Use Azure Document Intelligence models

Completed

Using the API

To extract form data using a custom model, use the analyze document function of either a supported SDK, or the REST API, while supplying model ID (generated during model training). This function starts the form analysis. which you can then request the result to get the analysis.
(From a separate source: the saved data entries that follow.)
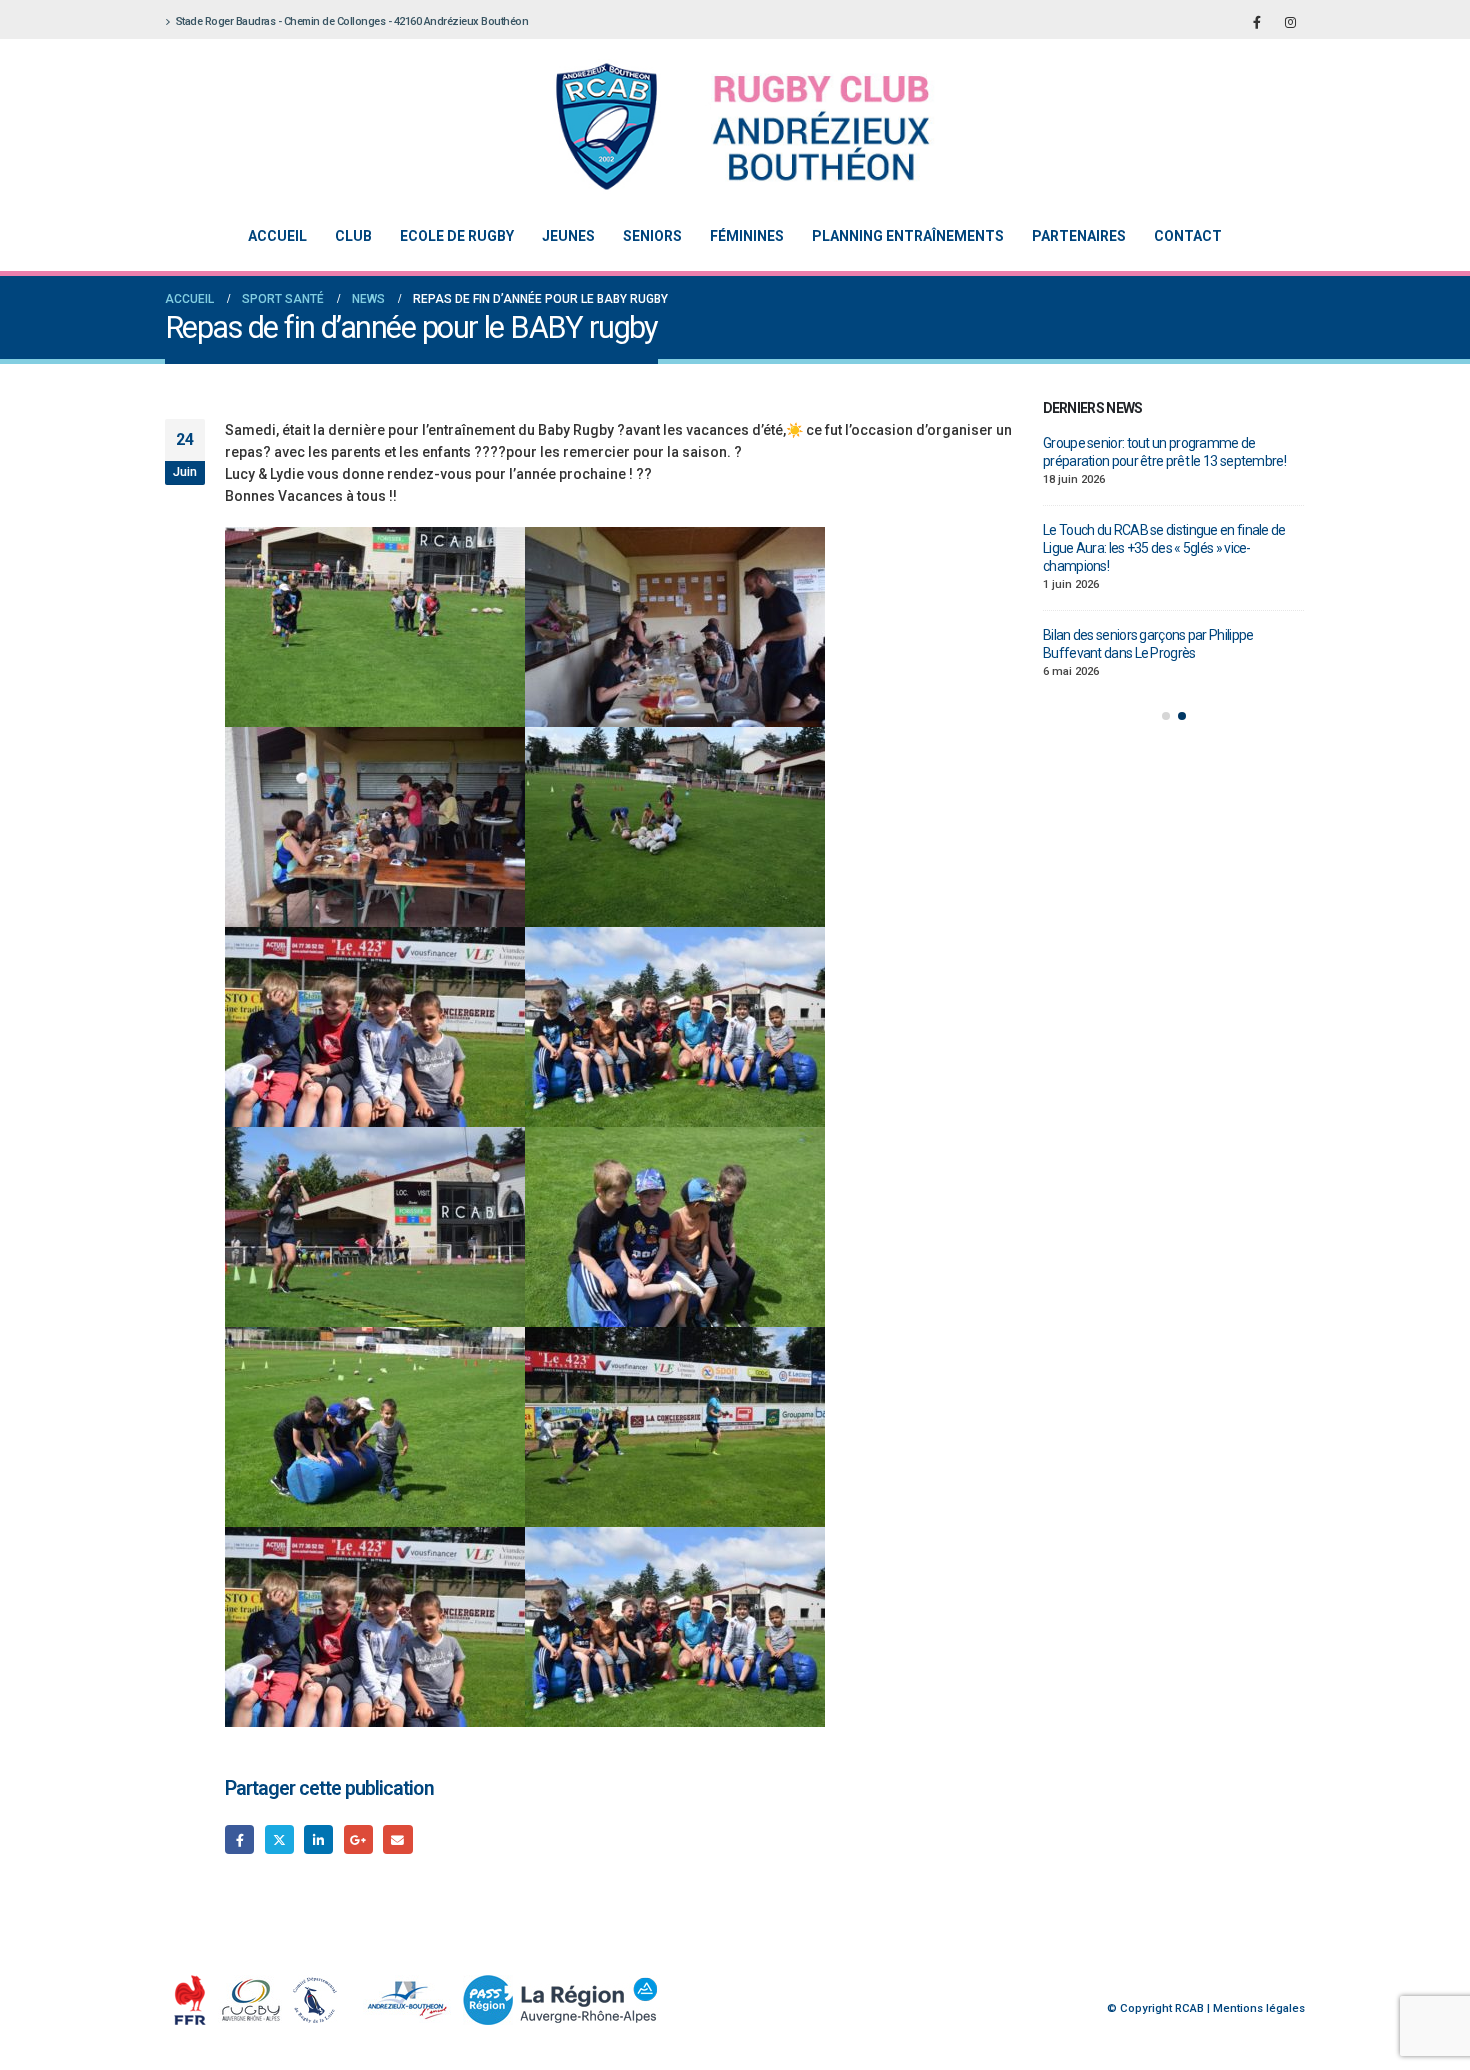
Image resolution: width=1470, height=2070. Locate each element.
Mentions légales (1259, 2008)
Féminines (747, 236)
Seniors (652, 236)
Example code to call your model:

C#

string endpoint = "<endpoint>";
string apiKey = "<apiKey>";
AzureKeyCredential credential = new AzureKeyCredential(apiKey);
DocumentAnalysisClient client = new DocumentAnalysisClient(new Uri(endpoint), credential);

string modelId = "<modelId>";
Uri fileUri = new Uri("<fileUri>");

AnalyzeDocumentOperation operation = await client.AnalyzeDocumentFromUriAsync(WaitUntil.Completed, modelId, fileUri);
AnalyzeResult result = operation.Value;

Python

endpoint = "YOUR_DOC_INTELLIGENCE_ENDPOINT"
key = "YOUR_DOC_INTELLIGENCE_KEY"

model_id = "YOUR_CUSTOM_BUILT_MODEL_ID"
formUrl = "YOUR_DOCUMENT"

document_analysis_client = DocumentAnalysisClient(
    endpoint=endpoint, credential=AzureKeyCredential(key)
)

# Make sure your document's type is included in the list of document types the custom model can analyze
task = document_analysis_client.begin_analyze_document_from_url(model_id, formUrl)
result = task.result()

A successful JSON response contains analyzeResult that contains the content extracted and an array of pages containing information about the document content.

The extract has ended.